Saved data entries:
━━━━━━━━━━━━━━━━

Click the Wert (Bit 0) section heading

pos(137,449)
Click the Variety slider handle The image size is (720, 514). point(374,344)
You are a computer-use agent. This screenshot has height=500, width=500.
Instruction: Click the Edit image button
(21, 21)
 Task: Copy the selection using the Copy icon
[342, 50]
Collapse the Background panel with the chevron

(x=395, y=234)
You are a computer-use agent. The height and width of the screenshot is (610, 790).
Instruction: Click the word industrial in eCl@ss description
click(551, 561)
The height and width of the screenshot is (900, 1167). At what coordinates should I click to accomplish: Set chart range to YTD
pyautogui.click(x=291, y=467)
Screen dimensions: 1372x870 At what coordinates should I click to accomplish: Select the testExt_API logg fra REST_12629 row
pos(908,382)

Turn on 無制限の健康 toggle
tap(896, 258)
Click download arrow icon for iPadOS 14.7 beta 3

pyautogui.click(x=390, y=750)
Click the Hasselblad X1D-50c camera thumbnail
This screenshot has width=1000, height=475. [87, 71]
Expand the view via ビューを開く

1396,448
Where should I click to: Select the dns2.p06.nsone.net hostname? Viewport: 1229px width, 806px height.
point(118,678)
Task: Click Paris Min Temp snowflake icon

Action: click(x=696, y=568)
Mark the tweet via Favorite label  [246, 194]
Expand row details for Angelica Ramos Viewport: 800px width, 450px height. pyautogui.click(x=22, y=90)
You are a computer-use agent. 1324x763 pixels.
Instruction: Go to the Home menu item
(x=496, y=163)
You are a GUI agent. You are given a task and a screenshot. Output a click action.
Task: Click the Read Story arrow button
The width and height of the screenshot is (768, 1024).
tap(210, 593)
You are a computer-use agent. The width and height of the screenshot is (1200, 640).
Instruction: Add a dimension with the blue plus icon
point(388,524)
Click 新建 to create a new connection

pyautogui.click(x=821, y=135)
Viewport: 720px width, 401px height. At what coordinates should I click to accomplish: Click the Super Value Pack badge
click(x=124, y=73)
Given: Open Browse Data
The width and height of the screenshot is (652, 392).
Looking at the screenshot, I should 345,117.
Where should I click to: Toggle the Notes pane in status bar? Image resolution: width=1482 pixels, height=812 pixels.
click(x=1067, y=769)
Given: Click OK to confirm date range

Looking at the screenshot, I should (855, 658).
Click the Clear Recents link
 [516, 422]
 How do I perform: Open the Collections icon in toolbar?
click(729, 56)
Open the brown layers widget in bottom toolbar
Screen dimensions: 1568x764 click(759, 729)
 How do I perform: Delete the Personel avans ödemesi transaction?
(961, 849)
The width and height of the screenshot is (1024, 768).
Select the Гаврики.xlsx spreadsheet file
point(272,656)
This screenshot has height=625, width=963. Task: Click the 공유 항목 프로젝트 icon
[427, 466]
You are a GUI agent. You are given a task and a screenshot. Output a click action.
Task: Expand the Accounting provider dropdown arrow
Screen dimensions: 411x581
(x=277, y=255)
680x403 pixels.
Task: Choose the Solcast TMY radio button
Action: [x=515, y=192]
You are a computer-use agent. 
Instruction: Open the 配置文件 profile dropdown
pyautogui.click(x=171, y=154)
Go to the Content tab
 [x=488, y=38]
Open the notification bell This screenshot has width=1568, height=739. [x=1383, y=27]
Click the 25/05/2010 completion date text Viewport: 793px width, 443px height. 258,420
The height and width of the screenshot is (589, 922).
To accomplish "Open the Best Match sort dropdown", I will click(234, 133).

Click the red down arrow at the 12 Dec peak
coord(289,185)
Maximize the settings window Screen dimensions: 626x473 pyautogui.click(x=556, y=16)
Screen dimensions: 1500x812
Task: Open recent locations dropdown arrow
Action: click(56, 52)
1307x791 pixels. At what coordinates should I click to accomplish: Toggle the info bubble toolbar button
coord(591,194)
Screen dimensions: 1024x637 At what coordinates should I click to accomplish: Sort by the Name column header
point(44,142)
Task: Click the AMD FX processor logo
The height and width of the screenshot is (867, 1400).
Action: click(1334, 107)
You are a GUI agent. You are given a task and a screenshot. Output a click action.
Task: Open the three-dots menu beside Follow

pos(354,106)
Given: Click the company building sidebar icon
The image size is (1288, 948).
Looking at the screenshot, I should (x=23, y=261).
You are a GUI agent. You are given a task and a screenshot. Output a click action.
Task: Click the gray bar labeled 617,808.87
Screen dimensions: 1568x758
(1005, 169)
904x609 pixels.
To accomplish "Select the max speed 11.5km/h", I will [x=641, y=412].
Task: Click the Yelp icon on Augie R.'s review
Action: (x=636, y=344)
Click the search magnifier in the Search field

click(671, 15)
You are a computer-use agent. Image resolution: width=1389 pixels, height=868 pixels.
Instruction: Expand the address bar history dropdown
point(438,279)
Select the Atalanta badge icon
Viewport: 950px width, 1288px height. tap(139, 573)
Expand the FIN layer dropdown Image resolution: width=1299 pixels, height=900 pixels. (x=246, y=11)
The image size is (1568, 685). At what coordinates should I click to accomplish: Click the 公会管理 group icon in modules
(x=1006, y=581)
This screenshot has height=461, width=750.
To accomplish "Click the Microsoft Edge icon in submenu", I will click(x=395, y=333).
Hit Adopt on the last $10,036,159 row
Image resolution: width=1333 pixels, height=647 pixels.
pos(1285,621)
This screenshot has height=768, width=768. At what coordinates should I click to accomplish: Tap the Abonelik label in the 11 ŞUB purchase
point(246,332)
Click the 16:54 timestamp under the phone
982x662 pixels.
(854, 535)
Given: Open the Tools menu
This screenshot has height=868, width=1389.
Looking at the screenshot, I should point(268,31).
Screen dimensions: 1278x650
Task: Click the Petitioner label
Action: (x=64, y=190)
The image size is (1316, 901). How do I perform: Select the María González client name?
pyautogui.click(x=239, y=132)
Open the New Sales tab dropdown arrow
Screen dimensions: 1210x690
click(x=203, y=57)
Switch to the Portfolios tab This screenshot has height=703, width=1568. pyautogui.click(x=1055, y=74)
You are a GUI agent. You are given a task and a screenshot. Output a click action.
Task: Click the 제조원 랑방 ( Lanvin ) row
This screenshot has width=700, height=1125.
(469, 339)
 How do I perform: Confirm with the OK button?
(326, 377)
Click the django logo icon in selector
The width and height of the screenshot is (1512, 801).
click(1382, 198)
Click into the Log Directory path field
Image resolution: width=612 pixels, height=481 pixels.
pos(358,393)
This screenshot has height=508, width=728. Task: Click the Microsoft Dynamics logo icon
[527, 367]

━━━━━━━━━━━━━━━━

Reproduce the data in full, exactly.

* _Answer to this exercise_:
Click the Wert (Bit 0) section heading

pos(137,449)
Click the Variety slider handle The image size is (720, 514). point(374,344)
You are a computer-use agent. This screenshot has height=500, width=500.
Instruction: Click the Edit image button
(21, 21)
 Task: Copy the selection using the Copy icon
[342, 50]
Collapse the Background panel with the chevron

(x=395, y=234)
You are a computer-use agent. The height and width of the screenshot is (610, 790).
Instruction: Click the word industrial in eCl@ss description
click(551, 561)
The height and width of the screenshot is (900, 1167). At what coordinates should I click to accomplish: Set chart range to YTD
pyautogui.click(x=291, y=467)
Screen dimensions: 1372x870 At what coordinates should I click to accomplish: Select the testExt_API logg fra REST_12629 row
pos(908,382)

Turn on 無制限の健康 toggle
tap(896, 258)
Click download arrow icon for iPadOS 14.7 beta 3

pyautogui.click(x=390, y=750)
Click the Hasselblad X1D-50c camera thumbnail
This screenshot has width=1000, height=475. [87, 71]
Expand the view via ビューを開く

1396,448
Where should I click to: Select the dns2.p06.nsone.net hostname? Viewport: 1229px width, 806px height.
point(118,678)
Task: Click Paris Min Temp snowflake icon

Action: click(x=696, y=568)
Mark the tweet via Favorite label  [246, 194]
Expand row details for Angelica Ramos Viewport: 800px width, 450px height. pyautogui.click(x=22, y=90)
You are a computer-use agent. 1324x763 pixels.
Instruction: Go to the Home menu item
(x=496, y=163)
You are a GUI agent. You are given a task and a screenshot. Output a click action.
Task: Click the Read Story arrow button
The width and height of the screenshot is (768, 1024).
tap(210, 593)
You are a computer-use agent. The width and height of the screenshot is (1200, 640).
Instruction: Add a dimension with the blue plus icon
point(388,524)
Click 新建 to create a new connection

pyautogui.click(x=821, y=135)
Viewport: 720px width, 401px height. At what coordinates should I click to accomplish: Click the Super Value Pack badge
click(x=124, y=73)
Given: Open Browse Data
The width and height of the screenshot is (652, 392).
Looking at the screenshot, I should 345,117.
Where should I click to: Toggle the Notes pane in status bar? Image resolution: width=1482 pixels, height=812 pixels.
click(x=1067, y=769)
Given: Click OK to confirm date range

Looking at the screenshot, I should (855, 658).
Click the Clear Recents link
 [516, 422]
 How do I perform: Open the Collections icon in toolbar?
click(729, 56)
Open the brown layers widget in bottom toolbar
Screen dimensions: 1568x764 click(759, 729)
 How do I perform: Delete the Personel avans ödemesi transaction?
(961, 849)
The width and height of the screenshot is (1024, 768).
Select the Гаврики.xlsx spreadsheet file
point(272,656)
This screenshot has height=625, width=963. Task: Click the 공유 항목 프로젝트 icon
[427, 466]
You are a GUI agent. You are given a task and a screenshot. Output a click action.
Task: Expand the Accounting provider dropdown arrow
Screen dimensions: 411x581
(x=277, y=255)
680x403 pixels.
Task: Choose the Solcast TMY radio button
Action: [x=515, y=192]
You are a computer-use agent. 
Instruction: Open the 配置文件 profile dropdown
pyautogui.click(x=171, y=154)
Go to the Content tab
 [x=488, y=38]
Open the notification bell This screenshot has width=1568, height=739. [x=1383, y=27]
Click the 25/05/2010 completion date text Viewport: 793px width, 443px height. 258,420
The height and width of the screenshot is (589, 922).
To accomplish "Open the Best Match sort dropdown", I will click(234, 133).

Click the red down arrow at the 12 Dec peak
coord(289,185)
Maximize the settings window Screen dimensions: 626x473 pyautogui.click(x=556, y=16)
Screen dimensions: 1500x812
Task: Open recent locations dropdown arrow
Action: click(56, 52)
1307x791 pixels. At what coordinates should I click to accomplish: Toggle the info bubble toolbar button
coord(591,194)
Screen dimensions: 1024x637 At what coordinates should I click to accomplish: Sort by the Name column header
point(44,142)
Task: Click the AMD FX processor logo
The height and width of the screenshot is (867, 1400).
Action: click(1334, 107)
You are a GUI agent. You are given a task and a screenshot. Output a click action.
Task: Open the three-dots menu beside Follow

pos(354,106)
Given: Click the company building sidebar icon
The image size is (1288, 948).
Looking at the screenshot, I should (x=23, y=261).
You are a GUI agent. You are given a task and a screenshot. Output a click action.
Task: Click the gray bar labeled 617,808.87
Screen dimensions: 1568x758
(1005, 169)
904x609 pixels.
To accomplish "Select the max speed 11.5km/h", I will [x=641, y=412].
Task: Click the Yelp icon on Augie R.'s review
Action: (x=636, y=344)
Click the search magnifier in the Search field

click(671, 15)
You are a computer-use agent. Image resolution: width=1389 pixels, height=868 pixels.
Instruction: Expand the address bar history dropdown
point(438,279)
Select the Atalanta badge icon
Viewport: 950px width, 1288px height. tap(139, 573)
Expand the FIN layer dropdown Image resolution: width=1299 pixels, height=900 pixels. (x=246, y=11)
The image size is (1568, 685). At what coordinates should I click to accomplish: Click the 公会管理 group icon in modules
(x=1006, y=581)
This screenshot has height=461, width=750.
To accomplish "Click the Microsoft Edge icon in submenu", I will click(x=395, y=333).
Hit Adopt on the last $10,036,159 row
Image resolution: width=1333 pixels, height=647 pixels.
pos(1285,621)
This screenshot has height=768, width=768. At what coordinates should I click to accomplish: Tap the Abonelik label in the 11 ŞUB purchase
point(246,332)
Click the 16:54 timestamp under the phone
982x662 pixels.
(854, 535)
Given: Open the Tools menu
This screenshot has height=868, width=1389.
Looking at the screenshot, I should point(268,31).
Screen dimensions: 1278x650
Task: Click the Petitioner label
Action: (x=64, y=190)
The image size is (1316, 901). How do I perform: Select the María González client name?
pyautogui.click(x=239, y=132)
Open the New Sales tab dropdown arrow
Screen dimensions: 1210x690
click(x=203, y=57)
Switch to the Portfolios tab This screenshot has height=703, width=1568. pyautogui.click(x=1055, y=74)
You are a GUI agent. You are given a task and a screenshot. Output a click action.
Task: Click the 제조원 랑방 ( Lanvin ) row
This screenshot has width=700, height=1125.
(469, 339)
 How do I perform: Confirm with the OK button?
(326, 377)
Click the django logo icon in selector
The width and height of the screenshot is (1512, 801).
click(1382, 198)
Click into the Log Directory path field
Image resolution: width=612 pixels, height=481 pixels.
pos(358,393)
This screenshot has height=508, width=728. Task: Click the Microsoft Dynamics logo icon
[527, 367]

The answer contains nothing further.